By - Kulin Dave on April 1, 2019
In 2018, The Securities and Exchange Board of India (SEBI) not only approved a host of recommendations made by the Kotak Committee on Corporate Governance (Kotak Committee), but also gave these recommendations the required regulatory propulsion by notifying the Securities and Exchange Board of India (Listing Obligations and Disclosure Requirements) (Amendment) Regulations, 2018.
From today, a slew of these amendments (Amendments) will come into effect and all listed entities will be required to ensure their readiness in terms of implementation and compliance.
The majority of the Amendments are dedicated to boards and their schemes. To achieve the twin objectives of stopping directors dividing their attention and time amongst too many stakeholders, and increasing the diversity of each board, the Amendments will now place restrictions on the maximum number of directorships (independent and otherwise) that each director can hold in a listed entity.
An additional layer of scrutiny has been added for independent directors, which requires such directors to make declarations to the board on an ongoing basis regarding their independence, and the board to formulate a policy for evaluating the performance of all independent directors. The compliance requirements stretch even after the resignation by an independent director – the board is now required to disclose to stock exchanges the why as well as the whenregarding the resignation of the independent director.
The Amendments also talks about managerial remuneration. As a result, for every year in which the annual remuneration payable to a single non-executive director exceeds 50% of the total remuneration payable to all non-executive directors, shareholders’ approval will be required.
The Amendments also acknowledge the significance of board-level committees as well as senior management in the day-to-day operation and management of a company, and seek to regulate them appropriately. The roles and responsibilities of nomination and remuneration committees and stakeholder relationship committees are now expanded and better defined. On the other hand, expanding the scope of ‘senior management’ will now ensure that tools of corporate governance such as succession planning and code of conduct govern a wider array of employees.

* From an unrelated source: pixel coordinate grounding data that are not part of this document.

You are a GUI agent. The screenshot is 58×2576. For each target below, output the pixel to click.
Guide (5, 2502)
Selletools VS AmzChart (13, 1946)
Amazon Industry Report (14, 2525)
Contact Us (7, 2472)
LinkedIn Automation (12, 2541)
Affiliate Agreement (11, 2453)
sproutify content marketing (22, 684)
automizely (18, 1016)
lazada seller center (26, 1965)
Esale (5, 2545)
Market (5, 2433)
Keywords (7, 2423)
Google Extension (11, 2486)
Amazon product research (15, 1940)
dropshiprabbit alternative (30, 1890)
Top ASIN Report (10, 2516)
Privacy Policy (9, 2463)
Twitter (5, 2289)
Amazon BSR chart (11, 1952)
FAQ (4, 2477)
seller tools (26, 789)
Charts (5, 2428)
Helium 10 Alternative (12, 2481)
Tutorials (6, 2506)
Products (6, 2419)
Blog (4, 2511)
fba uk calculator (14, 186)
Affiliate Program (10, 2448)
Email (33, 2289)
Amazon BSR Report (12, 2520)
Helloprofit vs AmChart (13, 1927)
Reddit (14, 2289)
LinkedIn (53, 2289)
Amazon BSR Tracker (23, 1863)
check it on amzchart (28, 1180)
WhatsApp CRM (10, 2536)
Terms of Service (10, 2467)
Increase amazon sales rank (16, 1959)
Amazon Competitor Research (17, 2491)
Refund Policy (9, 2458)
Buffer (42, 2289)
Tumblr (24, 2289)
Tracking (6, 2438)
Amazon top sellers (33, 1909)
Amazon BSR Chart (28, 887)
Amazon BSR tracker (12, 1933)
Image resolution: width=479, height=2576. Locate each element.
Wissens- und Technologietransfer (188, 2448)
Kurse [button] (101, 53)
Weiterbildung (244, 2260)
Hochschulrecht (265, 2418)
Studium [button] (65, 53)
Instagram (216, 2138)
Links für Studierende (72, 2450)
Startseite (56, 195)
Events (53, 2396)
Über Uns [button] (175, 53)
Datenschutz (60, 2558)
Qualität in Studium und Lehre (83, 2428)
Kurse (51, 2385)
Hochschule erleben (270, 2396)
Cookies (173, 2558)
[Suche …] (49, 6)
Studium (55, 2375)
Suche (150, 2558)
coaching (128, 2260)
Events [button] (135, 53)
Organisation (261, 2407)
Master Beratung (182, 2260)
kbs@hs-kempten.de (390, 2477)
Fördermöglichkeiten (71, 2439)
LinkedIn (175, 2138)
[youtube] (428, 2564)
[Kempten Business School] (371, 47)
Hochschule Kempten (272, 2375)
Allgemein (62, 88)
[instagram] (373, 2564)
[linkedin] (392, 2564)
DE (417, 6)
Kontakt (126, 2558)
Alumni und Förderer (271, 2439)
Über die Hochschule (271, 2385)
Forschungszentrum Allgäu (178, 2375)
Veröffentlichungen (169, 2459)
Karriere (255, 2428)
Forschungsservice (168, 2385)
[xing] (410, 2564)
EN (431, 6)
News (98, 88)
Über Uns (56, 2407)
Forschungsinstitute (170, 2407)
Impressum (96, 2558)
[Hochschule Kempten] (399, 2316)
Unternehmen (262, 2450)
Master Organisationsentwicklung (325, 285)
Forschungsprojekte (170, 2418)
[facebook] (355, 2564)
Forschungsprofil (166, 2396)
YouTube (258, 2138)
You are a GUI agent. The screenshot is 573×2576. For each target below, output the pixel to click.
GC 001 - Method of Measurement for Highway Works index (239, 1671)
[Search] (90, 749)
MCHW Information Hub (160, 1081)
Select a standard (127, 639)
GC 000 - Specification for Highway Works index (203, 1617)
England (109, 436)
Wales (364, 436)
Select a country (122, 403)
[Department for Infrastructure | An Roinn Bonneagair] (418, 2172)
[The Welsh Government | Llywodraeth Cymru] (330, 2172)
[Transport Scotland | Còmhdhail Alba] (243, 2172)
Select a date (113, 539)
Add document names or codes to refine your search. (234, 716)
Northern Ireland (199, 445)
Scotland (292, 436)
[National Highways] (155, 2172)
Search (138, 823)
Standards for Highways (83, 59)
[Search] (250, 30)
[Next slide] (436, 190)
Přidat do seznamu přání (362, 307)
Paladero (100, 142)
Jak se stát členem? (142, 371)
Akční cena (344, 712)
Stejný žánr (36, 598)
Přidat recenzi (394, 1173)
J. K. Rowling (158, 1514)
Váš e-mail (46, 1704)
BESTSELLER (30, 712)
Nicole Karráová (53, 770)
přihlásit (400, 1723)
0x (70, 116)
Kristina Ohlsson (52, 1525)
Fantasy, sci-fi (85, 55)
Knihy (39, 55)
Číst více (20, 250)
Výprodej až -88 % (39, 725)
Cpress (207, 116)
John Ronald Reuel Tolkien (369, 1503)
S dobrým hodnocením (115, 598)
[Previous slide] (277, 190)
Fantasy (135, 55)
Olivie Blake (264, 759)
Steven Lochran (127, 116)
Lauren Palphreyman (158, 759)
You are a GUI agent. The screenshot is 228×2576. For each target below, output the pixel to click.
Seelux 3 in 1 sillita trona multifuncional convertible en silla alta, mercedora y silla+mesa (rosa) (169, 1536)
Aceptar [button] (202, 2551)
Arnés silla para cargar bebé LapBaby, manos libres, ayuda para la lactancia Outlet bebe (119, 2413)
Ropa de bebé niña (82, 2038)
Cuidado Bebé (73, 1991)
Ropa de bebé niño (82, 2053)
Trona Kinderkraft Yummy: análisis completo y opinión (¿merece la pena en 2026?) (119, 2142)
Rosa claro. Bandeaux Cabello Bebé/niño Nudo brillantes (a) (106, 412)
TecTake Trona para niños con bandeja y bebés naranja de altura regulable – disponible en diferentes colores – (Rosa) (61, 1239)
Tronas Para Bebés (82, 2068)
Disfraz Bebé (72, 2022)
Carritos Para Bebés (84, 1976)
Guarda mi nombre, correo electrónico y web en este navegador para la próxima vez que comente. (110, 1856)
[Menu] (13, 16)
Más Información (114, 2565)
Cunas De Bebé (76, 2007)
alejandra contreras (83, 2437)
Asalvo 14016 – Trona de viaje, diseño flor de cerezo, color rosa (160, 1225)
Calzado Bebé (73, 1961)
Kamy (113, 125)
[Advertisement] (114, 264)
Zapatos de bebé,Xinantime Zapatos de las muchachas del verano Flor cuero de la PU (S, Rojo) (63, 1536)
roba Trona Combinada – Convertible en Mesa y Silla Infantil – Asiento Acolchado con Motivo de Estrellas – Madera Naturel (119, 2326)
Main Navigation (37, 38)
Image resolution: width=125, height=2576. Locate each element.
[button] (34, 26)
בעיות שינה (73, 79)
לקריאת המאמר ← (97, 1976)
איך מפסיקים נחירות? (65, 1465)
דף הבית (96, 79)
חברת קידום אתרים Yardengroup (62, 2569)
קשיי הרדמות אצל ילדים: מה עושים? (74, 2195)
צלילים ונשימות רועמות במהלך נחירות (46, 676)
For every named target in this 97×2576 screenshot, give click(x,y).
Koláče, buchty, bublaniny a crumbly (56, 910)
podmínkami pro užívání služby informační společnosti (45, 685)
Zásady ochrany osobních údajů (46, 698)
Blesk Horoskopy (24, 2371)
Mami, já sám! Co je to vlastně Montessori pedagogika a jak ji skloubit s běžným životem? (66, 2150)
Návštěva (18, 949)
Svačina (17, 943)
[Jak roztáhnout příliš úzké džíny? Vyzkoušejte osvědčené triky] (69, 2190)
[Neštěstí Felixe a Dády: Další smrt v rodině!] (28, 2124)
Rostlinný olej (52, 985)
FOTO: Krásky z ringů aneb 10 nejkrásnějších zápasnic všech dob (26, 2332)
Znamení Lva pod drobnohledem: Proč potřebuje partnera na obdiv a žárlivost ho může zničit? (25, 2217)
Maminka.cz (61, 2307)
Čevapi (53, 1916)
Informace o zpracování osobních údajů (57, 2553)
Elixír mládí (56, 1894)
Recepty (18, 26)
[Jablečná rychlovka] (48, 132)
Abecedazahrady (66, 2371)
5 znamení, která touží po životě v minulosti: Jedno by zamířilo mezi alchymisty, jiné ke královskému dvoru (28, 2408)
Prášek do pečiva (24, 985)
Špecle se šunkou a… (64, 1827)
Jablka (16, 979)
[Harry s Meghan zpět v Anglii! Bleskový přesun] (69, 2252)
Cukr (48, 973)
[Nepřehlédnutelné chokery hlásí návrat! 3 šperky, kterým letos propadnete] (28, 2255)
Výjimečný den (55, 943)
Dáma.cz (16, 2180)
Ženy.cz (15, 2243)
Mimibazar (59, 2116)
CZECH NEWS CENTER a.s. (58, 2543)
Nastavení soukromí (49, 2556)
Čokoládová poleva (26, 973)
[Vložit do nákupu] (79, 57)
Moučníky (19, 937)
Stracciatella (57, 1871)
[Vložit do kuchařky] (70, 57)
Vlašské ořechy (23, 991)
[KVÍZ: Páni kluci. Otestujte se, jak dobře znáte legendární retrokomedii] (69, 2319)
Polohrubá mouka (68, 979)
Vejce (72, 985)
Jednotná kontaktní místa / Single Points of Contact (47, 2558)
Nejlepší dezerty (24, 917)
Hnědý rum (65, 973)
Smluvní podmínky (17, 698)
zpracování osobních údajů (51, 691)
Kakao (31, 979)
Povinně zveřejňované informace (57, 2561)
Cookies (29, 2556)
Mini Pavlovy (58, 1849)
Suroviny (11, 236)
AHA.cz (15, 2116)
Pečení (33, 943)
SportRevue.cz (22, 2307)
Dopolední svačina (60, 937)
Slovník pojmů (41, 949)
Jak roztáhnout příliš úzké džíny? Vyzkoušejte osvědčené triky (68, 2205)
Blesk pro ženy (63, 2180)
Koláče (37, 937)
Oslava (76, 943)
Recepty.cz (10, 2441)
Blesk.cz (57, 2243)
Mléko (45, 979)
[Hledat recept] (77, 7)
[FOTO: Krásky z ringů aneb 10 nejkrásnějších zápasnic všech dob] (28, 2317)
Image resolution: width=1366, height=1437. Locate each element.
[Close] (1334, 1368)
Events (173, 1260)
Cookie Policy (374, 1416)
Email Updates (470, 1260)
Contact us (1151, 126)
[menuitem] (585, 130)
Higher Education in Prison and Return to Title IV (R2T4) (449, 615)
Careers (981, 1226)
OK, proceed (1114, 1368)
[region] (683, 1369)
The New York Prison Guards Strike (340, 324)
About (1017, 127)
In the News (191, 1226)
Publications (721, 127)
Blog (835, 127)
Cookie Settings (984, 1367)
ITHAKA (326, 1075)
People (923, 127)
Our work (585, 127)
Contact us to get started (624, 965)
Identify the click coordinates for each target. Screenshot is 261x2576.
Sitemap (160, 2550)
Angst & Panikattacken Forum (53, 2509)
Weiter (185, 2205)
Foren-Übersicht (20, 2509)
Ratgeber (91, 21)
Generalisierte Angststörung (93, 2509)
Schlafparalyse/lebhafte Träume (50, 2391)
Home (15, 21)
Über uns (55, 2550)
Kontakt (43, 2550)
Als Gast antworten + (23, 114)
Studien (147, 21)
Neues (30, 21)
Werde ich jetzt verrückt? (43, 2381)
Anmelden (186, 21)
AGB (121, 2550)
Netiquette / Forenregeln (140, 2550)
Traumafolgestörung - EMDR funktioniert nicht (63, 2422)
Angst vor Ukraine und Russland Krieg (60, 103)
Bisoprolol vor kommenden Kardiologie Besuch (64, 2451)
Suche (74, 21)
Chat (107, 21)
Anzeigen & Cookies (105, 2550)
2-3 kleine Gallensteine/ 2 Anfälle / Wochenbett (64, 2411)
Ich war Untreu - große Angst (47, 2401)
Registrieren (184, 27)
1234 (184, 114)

The objective of SEBI remains simple – protection of investors’ interest. The same objective remains the running theme of the Kotak Committee recommendations and are reflected in the Amendments as well. A listed entity’s website – which will need to include a copy of the annual report, details of board/committee composition, code of conduct, policies, etc. under separate sections – will now be a mini-repository of information for any discerning investor.
Annual reports will also need to be e-mailed to shareholders’ registered IDs, and shall mandatorily include, amongst other matters, disclosures in relation to utilisation of funds, transactions with promoter/promoter groups, details of changes in key financial ratios, details of other directorships, a competence matrix of the board, credit ratings, and auditor fees. To sum up, post-Amendments, the shareholders will be afforded a wider and deeper view into the workings of their investee companies.
The Kotak Committee introduced some Amendments that corporations need to think through well, especially the large ones. For instance, what may at first appear to be minor typical changes – mandatory submission of quarterly results, limited review of consolidated entities, amended definition of material subsidiary (for certain select aspects only) and half yearly statement of cash flows – could potentially have wide-ranging implications on group structuring, audit & reporting, and costs.
Speaking of costs, another industry practice that will now become the regulatory norm applicable to all listed entities is the secretarial audit of the listed entities and its material unlisted Indian subsidiaries. The Amendments also specifically recognise the systemic impact that may result from any lapse of governance at large corporates, and as a result there are several changes that the top 100, 500 and 2,000 listed companies will have to adjust to.
By placing persons belong to the promoter group and holding a minimum stake within the definition of ‘related parties’, the Amendments have sought to subject hitherto unsupervised dealings amongst promoters, companies and their related entities and affiliates, to additional scrutiny at board and shareholder levels. To strengthen this, the Amendments also mandate that no related party shall vote on any related party transactions. Similarly, typical listed entities-promoter arrangements such as brand usage or royalty exceeding prescribed thresholds will now be deemed to be material related party transactions. The board, on the other hand, is required to formulate a policy for dealing with material related party transactions, and make bi-annual disclosures of related party transactions to the stock exchanges.
Another key change to be introduced by the Amendments on this aspect is the limit on fees/remuneration payable to executive directors who are part of a promoter group, and the requirement to obtain shareholders’ approval in case such thresholds are breached.